[Task requirements]
Could you quote each of the following records verbatim, with no changes?

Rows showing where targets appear
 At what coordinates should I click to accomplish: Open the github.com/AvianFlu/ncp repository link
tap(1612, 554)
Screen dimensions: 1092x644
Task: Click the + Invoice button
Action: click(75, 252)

[The reply]
 At what coordinates should I click to accomplish: Open the github.com/AvianFlu/ncp repository link
tap(1612, 554)
Screen dimensions: 1092x644
Task: Click the + Invoice button
Action: click(75, 252)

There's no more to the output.